Following is a summary of the issues the DHLF has been focusing on in May. Your feedback on all communications is welcome and encouraged.
2012-13 State Budget: May Revise
The Governor released the 2012-13 state budget “May Revise” on May 14. The “May Revise” revises the January budget proposal based on more recent state revenue estimates. As you’ve heard, the budget news is dismal as the deficit is now reported to be over $16 billion. The Governor’s tax proposals, on the November ballot, are estimated to reduce the deficit by approximately $8 billion, which requires cuts beyond those proposed in January.
Hospitals are significantly impacted by the May Revise proposals. Relative to District hospitals, the May Revise proposes to change Medi-Cal reimbursement for fee-for-service inpatient from the current (per diem or cost-based) to certified public expenditures (similar to the designated public hospitals). This would result in District hospitals providing the 50 percent non-federal share, matched with federal funds up to cost. The May Revise does indicate that to minimize the impact on District hospitals, the Department of Health Care Services (DHCS) will seek increased federal funding (funding for uncompensated care and delivery system improvements) to minimize the financial impact of this change on District hospitals. However, the overall projected reduction is budgeted at $30 million ($75 million due to the change to CPEs offset by uncompensated care and delivery system improvement funding). This proposal would eliminate the AB 113 and Non-Designated Public Hospital Supplemental Fund (previously known as SB 1255 funds). There are no proposed changes to District hospitals direct grants received via the provider fee and also no changes are proposed to DSH funding received by District hospitals.

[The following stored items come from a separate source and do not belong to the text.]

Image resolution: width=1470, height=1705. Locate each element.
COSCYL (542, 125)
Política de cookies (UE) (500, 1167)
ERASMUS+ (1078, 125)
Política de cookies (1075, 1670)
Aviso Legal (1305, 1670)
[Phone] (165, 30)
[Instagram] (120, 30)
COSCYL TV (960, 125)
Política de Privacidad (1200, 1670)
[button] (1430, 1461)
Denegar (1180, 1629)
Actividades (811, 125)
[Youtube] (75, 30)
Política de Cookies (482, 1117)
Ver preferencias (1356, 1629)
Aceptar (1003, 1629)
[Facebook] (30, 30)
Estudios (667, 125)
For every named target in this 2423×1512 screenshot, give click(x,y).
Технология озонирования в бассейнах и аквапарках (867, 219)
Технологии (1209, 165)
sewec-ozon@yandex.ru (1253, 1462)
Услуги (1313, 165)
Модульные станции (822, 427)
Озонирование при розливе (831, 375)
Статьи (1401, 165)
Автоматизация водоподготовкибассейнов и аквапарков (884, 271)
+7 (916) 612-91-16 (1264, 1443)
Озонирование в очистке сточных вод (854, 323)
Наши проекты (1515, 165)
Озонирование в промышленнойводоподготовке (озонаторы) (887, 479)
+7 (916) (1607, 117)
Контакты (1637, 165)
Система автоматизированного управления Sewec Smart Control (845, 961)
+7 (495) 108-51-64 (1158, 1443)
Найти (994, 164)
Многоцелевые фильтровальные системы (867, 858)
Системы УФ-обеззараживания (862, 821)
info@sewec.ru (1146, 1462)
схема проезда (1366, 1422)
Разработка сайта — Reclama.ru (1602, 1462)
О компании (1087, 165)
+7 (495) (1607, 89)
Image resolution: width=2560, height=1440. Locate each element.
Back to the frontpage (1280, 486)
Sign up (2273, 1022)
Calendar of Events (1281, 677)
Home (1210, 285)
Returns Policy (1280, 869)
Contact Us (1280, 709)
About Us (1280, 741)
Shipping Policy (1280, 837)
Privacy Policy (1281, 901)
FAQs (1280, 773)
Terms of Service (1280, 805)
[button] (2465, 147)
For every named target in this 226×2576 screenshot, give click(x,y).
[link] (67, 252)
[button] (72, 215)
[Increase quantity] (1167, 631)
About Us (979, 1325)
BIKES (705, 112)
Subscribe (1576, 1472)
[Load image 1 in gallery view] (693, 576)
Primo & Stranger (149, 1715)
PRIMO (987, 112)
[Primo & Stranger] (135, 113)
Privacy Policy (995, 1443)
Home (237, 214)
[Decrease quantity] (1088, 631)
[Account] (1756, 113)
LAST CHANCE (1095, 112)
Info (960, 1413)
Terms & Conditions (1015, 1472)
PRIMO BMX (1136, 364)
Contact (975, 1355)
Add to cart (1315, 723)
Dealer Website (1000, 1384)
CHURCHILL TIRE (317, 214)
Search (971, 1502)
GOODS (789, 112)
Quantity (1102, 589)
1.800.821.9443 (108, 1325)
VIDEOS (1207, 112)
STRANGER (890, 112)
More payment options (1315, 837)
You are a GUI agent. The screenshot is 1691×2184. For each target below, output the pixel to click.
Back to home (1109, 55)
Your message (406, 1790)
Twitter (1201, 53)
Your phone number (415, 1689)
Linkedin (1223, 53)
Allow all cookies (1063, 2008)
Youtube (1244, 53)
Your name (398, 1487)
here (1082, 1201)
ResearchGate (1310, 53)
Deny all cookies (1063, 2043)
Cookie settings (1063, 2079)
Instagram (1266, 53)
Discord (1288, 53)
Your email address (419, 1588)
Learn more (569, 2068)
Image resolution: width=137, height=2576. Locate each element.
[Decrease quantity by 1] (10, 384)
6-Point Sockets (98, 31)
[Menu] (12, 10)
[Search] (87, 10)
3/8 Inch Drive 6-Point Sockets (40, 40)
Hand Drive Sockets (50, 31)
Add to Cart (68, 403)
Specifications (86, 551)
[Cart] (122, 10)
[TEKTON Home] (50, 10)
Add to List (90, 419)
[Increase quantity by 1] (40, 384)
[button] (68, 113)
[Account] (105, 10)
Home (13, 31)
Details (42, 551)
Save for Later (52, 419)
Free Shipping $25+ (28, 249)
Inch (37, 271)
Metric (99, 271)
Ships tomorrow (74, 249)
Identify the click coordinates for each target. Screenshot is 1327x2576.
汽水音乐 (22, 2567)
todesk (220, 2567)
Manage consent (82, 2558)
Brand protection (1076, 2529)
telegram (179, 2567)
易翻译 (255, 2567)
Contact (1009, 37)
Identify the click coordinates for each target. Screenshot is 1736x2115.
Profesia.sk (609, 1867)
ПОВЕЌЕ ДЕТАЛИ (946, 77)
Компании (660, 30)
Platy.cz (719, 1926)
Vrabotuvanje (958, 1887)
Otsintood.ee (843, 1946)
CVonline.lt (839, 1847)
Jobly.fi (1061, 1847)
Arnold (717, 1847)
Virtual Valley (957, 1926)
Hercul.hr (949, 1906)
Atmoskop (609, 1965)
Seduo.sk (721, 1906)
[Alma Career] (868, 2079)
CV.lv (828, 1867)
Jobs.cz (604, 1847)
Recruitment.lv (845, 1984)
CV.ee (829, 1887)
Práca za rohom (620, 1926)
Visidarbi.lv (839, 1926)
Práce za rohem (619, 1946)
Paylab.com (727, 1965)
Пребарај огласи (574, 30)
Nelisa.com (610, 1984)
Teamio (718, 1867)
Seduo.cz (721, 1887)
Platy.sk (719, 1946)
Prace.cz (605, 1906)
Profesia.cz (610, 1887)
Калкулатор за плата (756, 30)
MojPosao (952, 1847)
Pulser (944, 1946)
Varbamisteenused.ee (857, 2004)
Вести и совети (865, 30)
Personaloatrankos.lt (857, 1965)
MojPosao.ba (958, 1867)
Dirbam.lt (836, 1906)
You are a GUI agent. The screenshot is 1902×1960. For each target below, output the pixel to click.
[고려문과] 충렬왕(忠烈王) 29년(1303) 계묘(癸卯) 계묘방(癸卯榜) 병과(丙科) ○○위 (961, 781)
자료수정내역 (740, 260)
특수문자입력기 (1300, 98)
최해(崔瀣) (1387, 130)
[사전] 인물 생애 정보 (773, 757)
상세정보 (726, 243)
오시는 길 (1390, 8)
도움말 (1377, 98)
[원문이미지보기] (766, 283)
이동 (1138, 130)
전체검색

Due to the above change in reimbursement, District hospitals will be exempt from the proposed DRG reimbursement methodology. More on this proposal is outlined in the next section.
Other hospital-specific items included in the May Revise, include reductions in hospital provider fee supplemental payments to private and designated public hospitals; redirecting waiver funds from designated public hospitals; and imposing a $15 copayment for non-emergency room visits and $1 and $3 copayments for pharmacy.
Items included in the original budget proposal remain as part of the budget proposal (reduction in RHC/FQHC reimbursement; transitioning Medi-Cal and dual eligible beneficiaries to Medi-Cal managed care; redirecting stabilization funding (from the 2005 waiver); and “operational flexibility” as requested by DHCS). Both houses have rejected the reduction in RHC/FQHC reimbursement to date, but unfortunately rejected proposals can be reconsidered if additional funding becomes necessary to balance the budget. Legislative budget committees will continue to debate all proposals, but an on-time budget is expected by June 15 with implementation on July 1, 2012.
District Hospitals Transition to CPEs
Current and Ongoing Activities
Since the release of the May Revise, DHLF staff has had several meetings and communications with DHCS. Most notably, the initial response from the DHCS Director was that the proposal was not a package deal, basically that the transition to CPEs for District hospitals was not contingent upon obtaining new federal funding. After hearing concerns from DHLF members at our May 17 Board meeting, this position was changed so that the current proposal is that the move to CPEs for District hospitals is contingent upon new federal Waiver funding being made available to these hospitals. Federal approval for both must occur for either to be implemented.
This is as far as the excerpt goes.